物語は、1934年、エリート養成機関ナポラを受験するために列車に乗った2人の少年の出会いからはじまります。ひとりはキールから来たカール。もうひとりはベルリンっ子のエルヴィン。選ばれし少年たちは、ドイツを再び一流国家に復活させるとの公約を果たしつつあるヒトラーに対して忠誠を誓い、栄光のSS(親衛隊)に入隊することを夢見て、勉学に、訓練に励むのです。エルヴィンは少々耽美的だけれど、そこにあるのは、ごくごく普通の12歳の子どもたちの世界。

6年後、再軍備を整えつつあるドイツは、第一次大戦の敗戦後に奪われた旧領土で虐げられているドイツ系住民の期待にこたえる形で、チェコに、ポーランドに進駐し、第二次大戦が始まります。18歳となった少年たちも、それぞれヒトラー・ユーゲント部隊の一員となって出陣。

一方、少年たちの憧れの的だった、エルヴィンの年長の従兄・ヘルマンは、落馬事故で五輪出場の道を絶たれた後、保安諜報部員にスカウトされて、東部戦線で工作活動に従事します。彼がそこで見たのは、ポーランド人によって略奪され、虐殺されたドイツ系住民の悲惨な生活。ヘルマンにとっても、やはりドイツ軍は「解放軍」であり、総統は「希望の星」だったのです。彼らには第三帝国のダークサイドは見えていなかったのでしょう。

やがて、1942年の冬を境に戦況は一変。真冬のスターリングラードソ連軍に屈したドイツ軍が、残虐なパルチザンの襲撃を受けながら厳しい撤退戦に入る中で、ヘルマンはソ連軍の捕虜となってしまいます。戦車中隊を率いていたカールもまた、ノルマンジーに上陸したアメリカ軍の捕虜となり、戦争裁判に臨むことになるのですが・・。
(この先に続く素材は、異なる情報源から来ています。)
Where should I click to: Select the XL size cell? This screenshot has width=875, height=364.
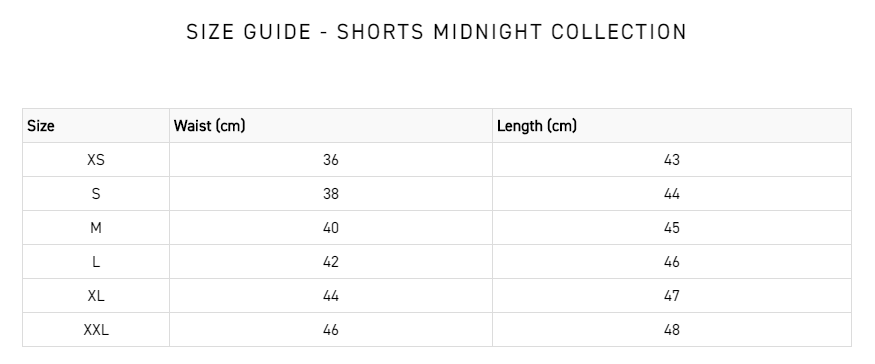(x=96, y=296)
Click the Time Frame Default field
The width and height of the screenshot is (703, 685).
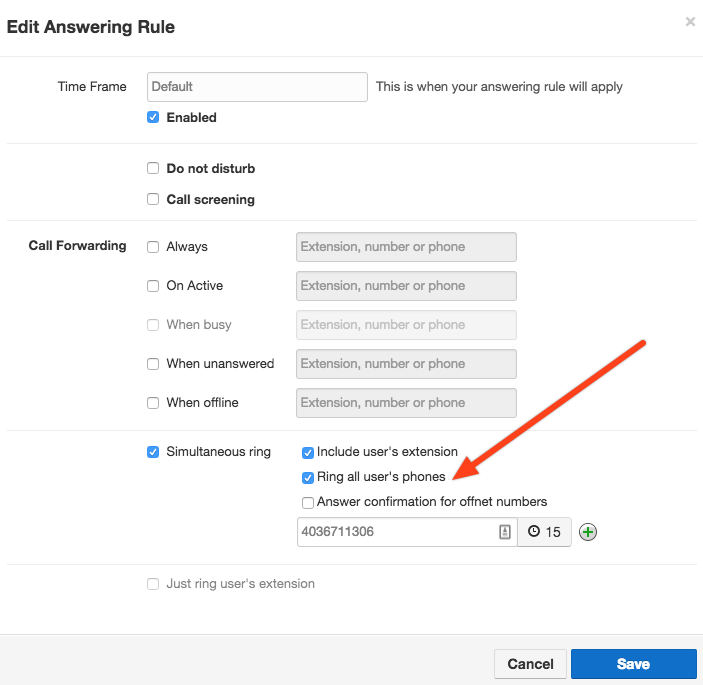coord(257,87)
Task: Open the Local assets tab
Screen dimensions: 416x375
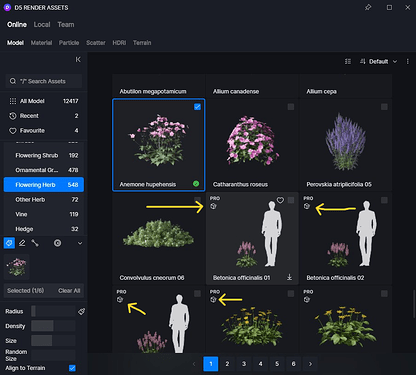Action: (42, 24)
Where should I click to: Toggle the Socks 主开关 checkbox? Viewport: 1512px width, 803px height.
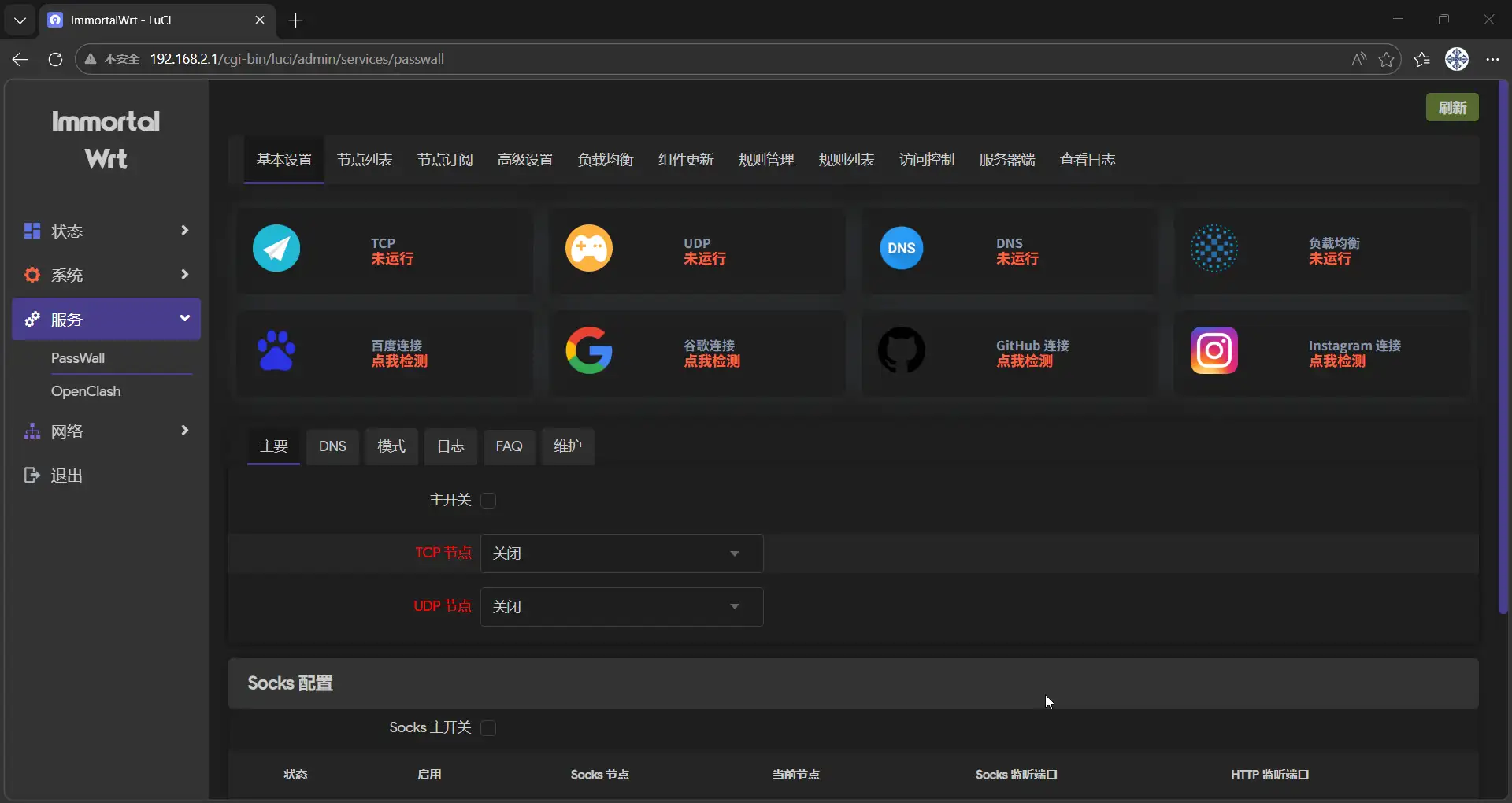click(x=488, y=728)
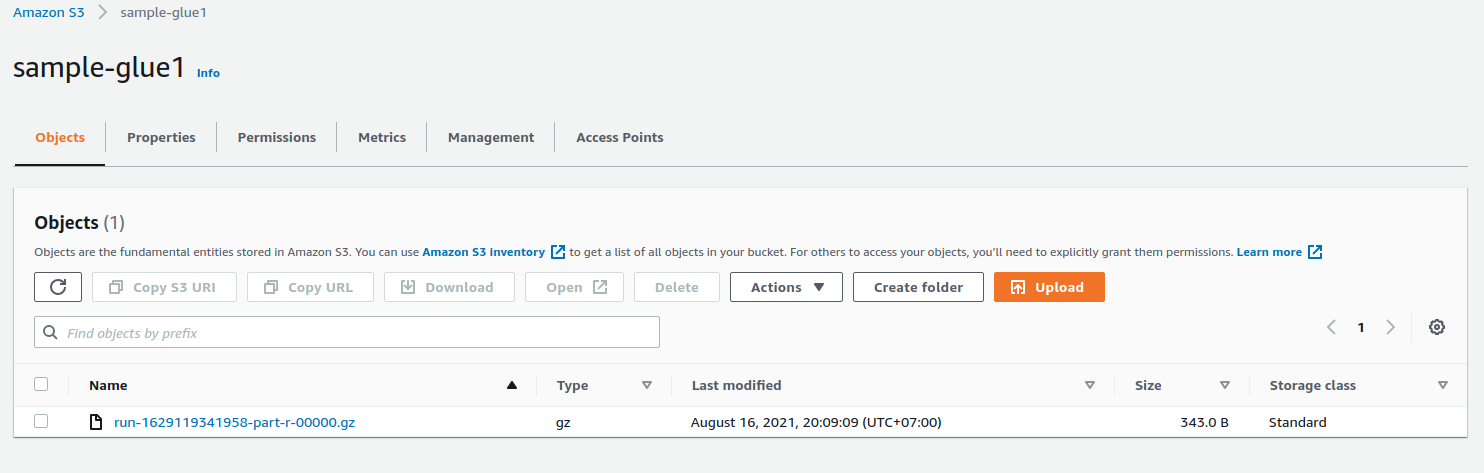The height and width of the screenshot is (473, 1484).
Task: Click the external link icon after Learn more
Action: (x=1315, y=252)
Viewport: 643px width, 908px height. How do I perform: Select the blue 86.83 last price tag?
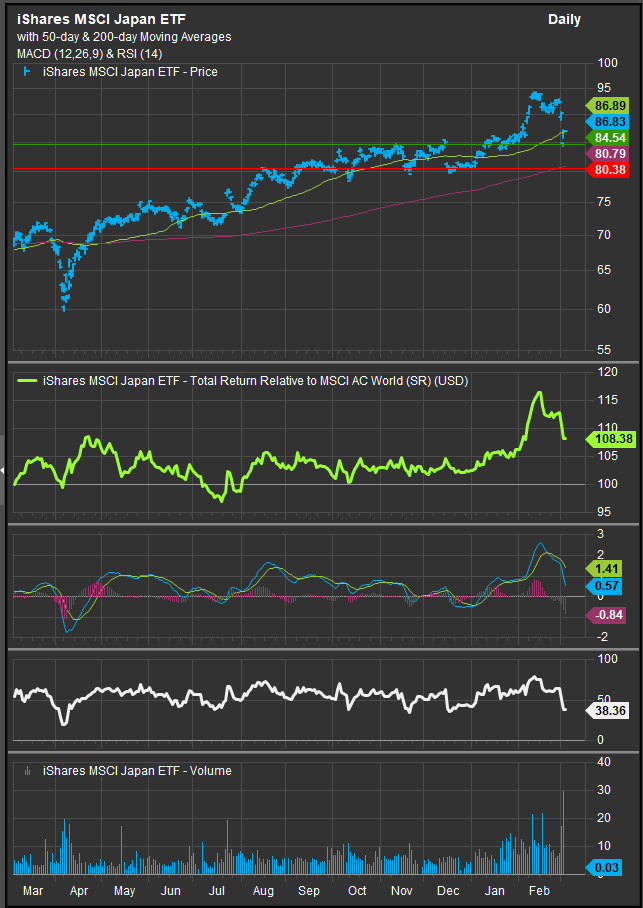609,121
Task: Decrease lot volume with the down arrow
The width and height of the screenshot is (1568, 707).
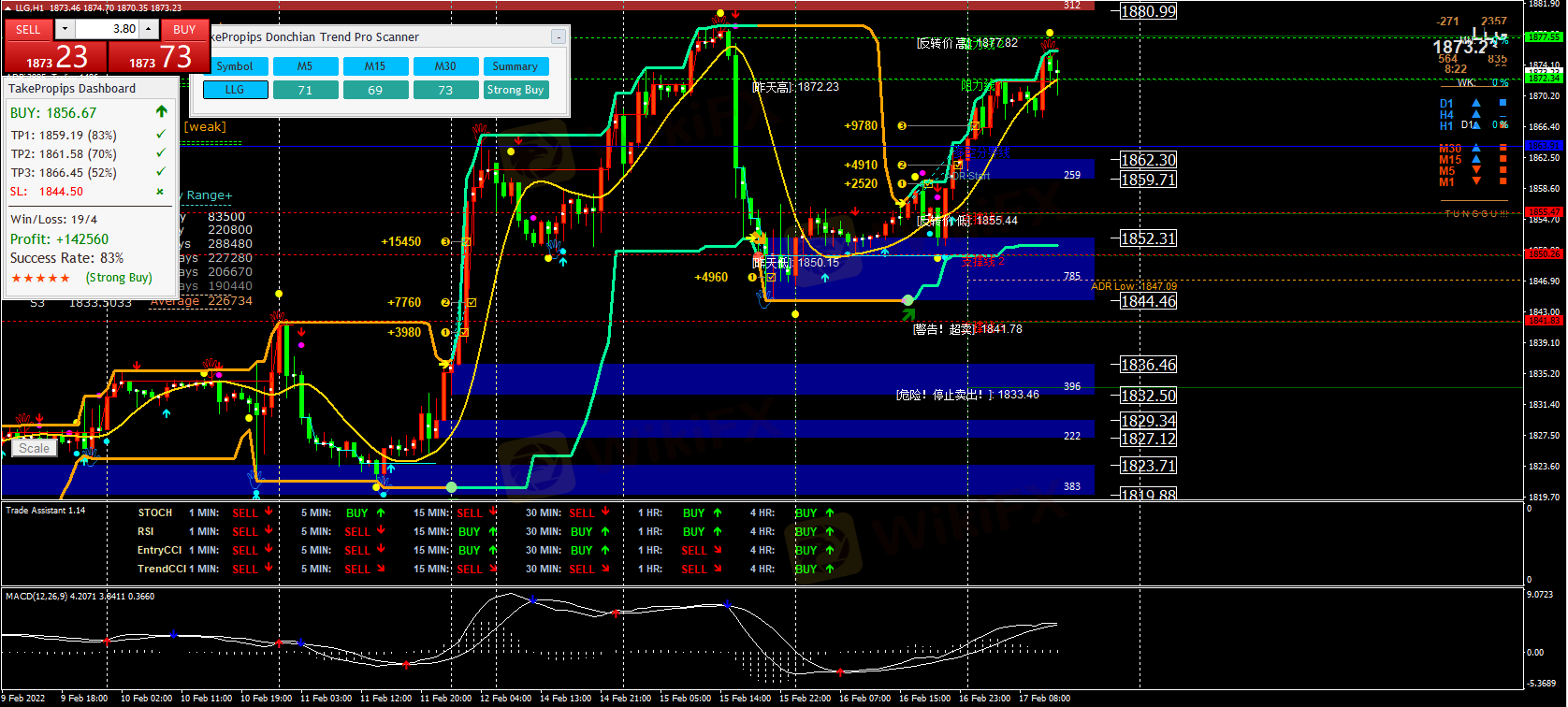Action: [64, 30]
独ソ戦の描写が圧巻でした。ドイツ軍の銃弾を使わせるためだけに、武器も持たない新兵たちを死兵として突撃してくるソ連軍の戦い方は、映画「スターリン・グラード」の冒頭シーンを思い出させます。事実だったのでしょう。戦後は英雄として称えられることになるパルチザンの残虐さの描写も、読んでいて息苦しくなるほど。

もちろん著者の意図は、ドイツ軍の誇り高い姿を描くことではありません。ここで描かれているのは、誇り高い個人であろうとも運命に翻弄されざるを得なかった「時代」です。『総統の子ら』のタイトルですが、国家にも、ここに登場する主人公たちにも、「母の存在」が欠落していたことが象徴的でした。